Finally, our industry experiences significant pricing competition. Should our
industry experience further pricing competition, we may be unable to effectively
compete with some of our competitors, whose financial position may make them
better equipped to compete in such an environment. Competitive pressures may
also require us to lower our prices for our services.

                                        3


Unless we are able to attract additional business, lowering our prices could
have a material impact on our revenue and result of operations.

IF WE WERE TO LOSE ANY OF OUR LARGER CLIENTS OR IF OUR LARGE CLIENTS WERE TO
SIGNIFICANTLY REDUCE THEIR MARKETING AND COMMUNICATIONS BUDGETS, OUR RESULTS OF
OPERATIONS COULD BE SIGNIFICANTLY HARMED.

The loss of one or more of our larger clients could weaken our financial
condition and cause our business and results of operations to suffer. The
Procter & Gamble Company, our largest client, represented approximately 10% of
our consolidated income from fees and commissions in 2002. Our clients generally
are able to reduce marketing and communications spending or cancel projects at
any time for any reason, and may not continue to use our services to the same
extent, or at all, in the future. The loss of substantial business from Procter
& Gamble or our other large clients would likely have an adverse effect on our
future operating results. In addition, a significant delay or reduction in the
budgets of any of our larger clients could weaken our financial condition and
cause our business and results of operations to suffer. Historically, during
periods with adverse economic conditions, our clients have cut their costs by
reducing their marketing and communications budgets. We cannot assure you that
we will retain Procter & Gamble or our other large clients or that they will not
significantly delay or reduce their marketing and communications spending.

WE MAY BE UNABLE TO COLLECT BALANCES DUE FROM ANY CLIENT THAT FILES FOR
BANKRUPTCY OR BECOMES INSOLVENT. WE COMMIT TO MEDIA AND PRODUCTION PURCHASES ON
BEHALF OF OUR CLIENTS, AND MAY BE OBLIGATED TO PAY FOR THESE COMMITTED PURCHASES
ON THEIR BEHALF.

We generally provide advertising and communications services to our clients in
advance of our receipt of payment.

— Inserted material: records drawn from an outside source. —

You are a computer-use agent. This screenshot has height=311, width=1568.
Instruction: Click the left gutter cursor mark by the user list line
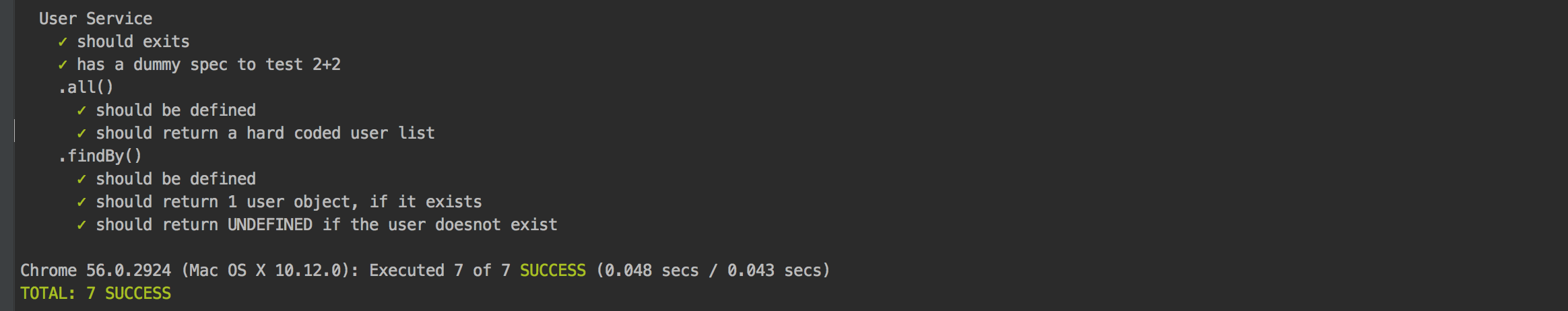14,131
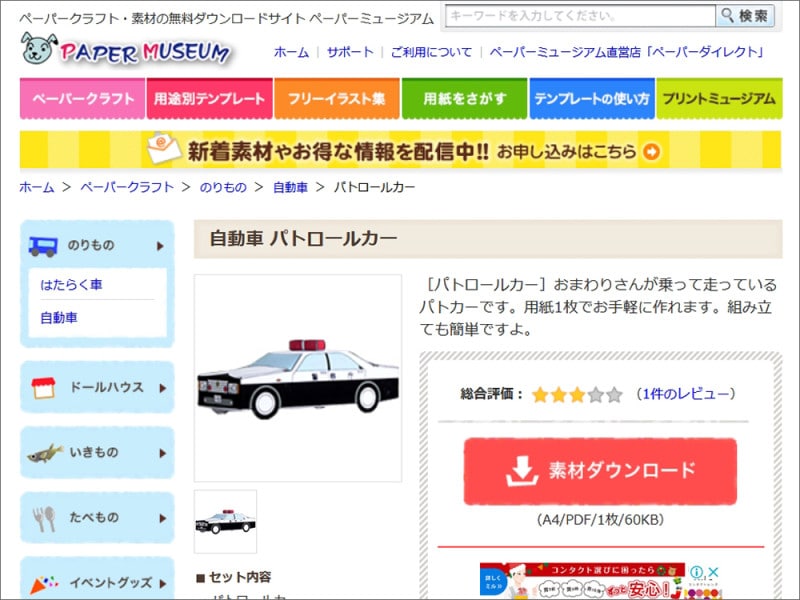Click the たべもの cutlery icon
Screen dimensions: 800x600
41,518
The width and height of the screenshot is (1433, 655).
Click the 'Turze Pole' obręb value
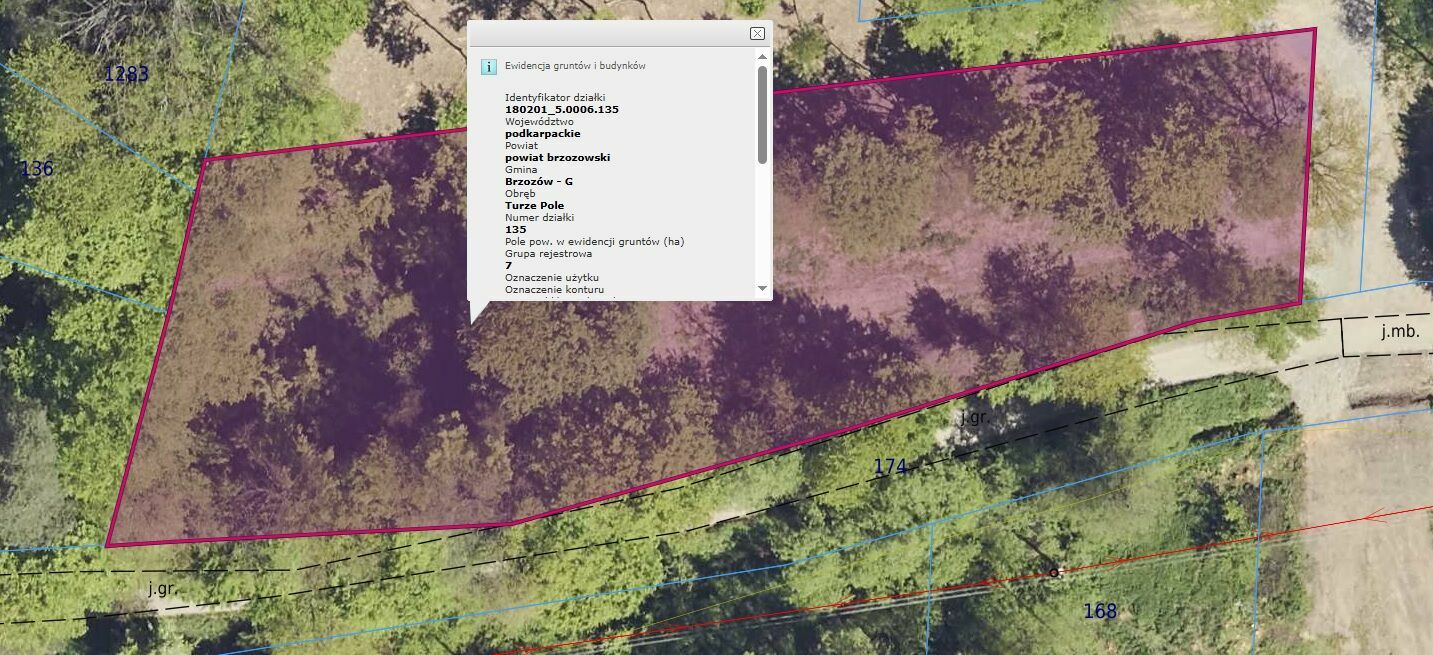(x=534, y=206)
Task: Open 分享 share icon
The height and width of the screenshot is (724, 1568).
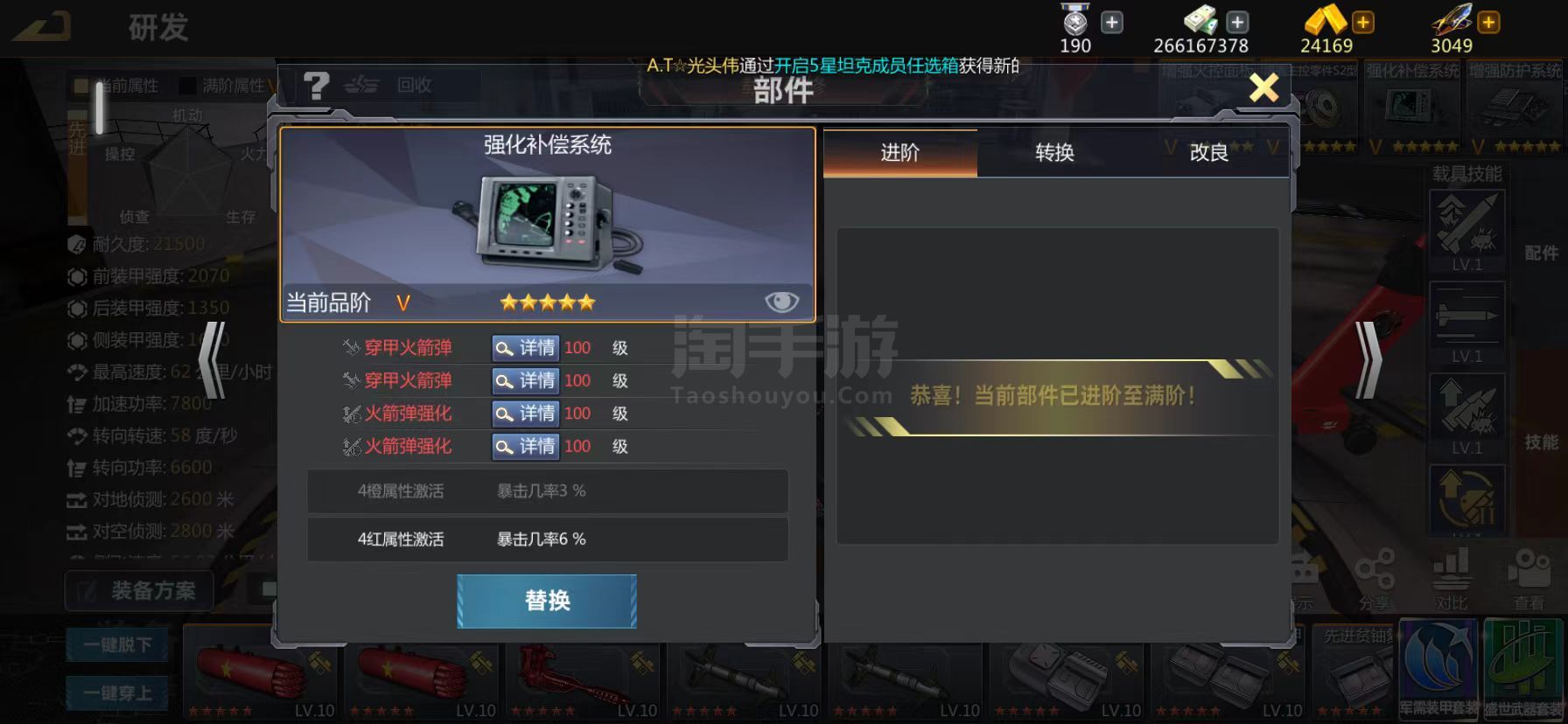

In addition, we commit to media and
production purchases on behalf of certain of our clients in certain markets. If
one or more of our clients files for bankruptcy, or becomes insolvent or
otherwise is unable to pay for the services we provide, we may be unable to
collect balances due to us on a timely basis or at all. In addition, in that
event, media companies may look to us to pay for media purchases to which we
committed on behalf of these clients.

OUR COMPETITIVE POSITION DEPENDS ON OUR ABILITY TO ATTRACT AND RETAIN KEY
PERSONNEL.

Our ability to maintain our competitive position depends on retaining the
services of our senior management and our creative, media and account personnel
and practice group specialists, and their relationships with our clients. In
particular, the loss of the services of key members of senior management could
harm our business and results of operations. We currently have employment
agreements with Edward H. Meyer, age 76, our president and chief executive
officer, and Steven G. Felsher, our vice chairman, chief financial officer,
secretary and treasurer. Mr. Meyer's employment agreement expires in December
2004. Mr. Felsher's employment agreement expires in July 2005, but will
automatically be extended for one additional year unless notice is given by us
or Mr. Felsher that the agreement will not be extended. Although we have
employment agreements with some of our senior operating managers, employees
generally are not subject to employment contracts and are, therefore, typically
able to move within the industry with relative ease. If we were unable to
continue to attract and retain additional key personnel, or if we were unable to
retain and motivate our existing key personnel, we may not be able to compete
effectively.

                                        4


WE MAY BE ADVERSELY AFFECTED BY GLOBAL ECONOMIC FLUCTUATIONS OR A DOWNTURN IN
THE MARKETING AND COMMUNICATIONS INDUSTRY, WHICH IS CYCLICAL. OUR BUSINESS IS
ALSO SUBJECT TO SEASONAL VARIATIONS.

The marketing and communications industry is cyclical and as a result it is
subject to downturns in general economic conditions and changes in client
business and marketing budgets in the global regions in which we operate. For
example, in 2001, our gross income decreased 2.4% from 2000 due to a reduction
in client spending principally attributable to overall economic weakness and its
impact on our business. A significant economic downturn, especially in regions
or industries where our operations are heavily concentrated, could have a
material adverse effect on our prospects, business, financial condition and
operating results. Furthermore, we may face increased pricing pressures during
such periods.

In addition, our business generally has been seasonal with greater gross income
earned in the second and fourth quarters, particularly the fourth quarter. As a
result, cash and cash equivalents, accounts receivable, accounts payable and
accrued expenses are typically higher on our year-end balance sheet than at the
end of any of the preceding three quarters.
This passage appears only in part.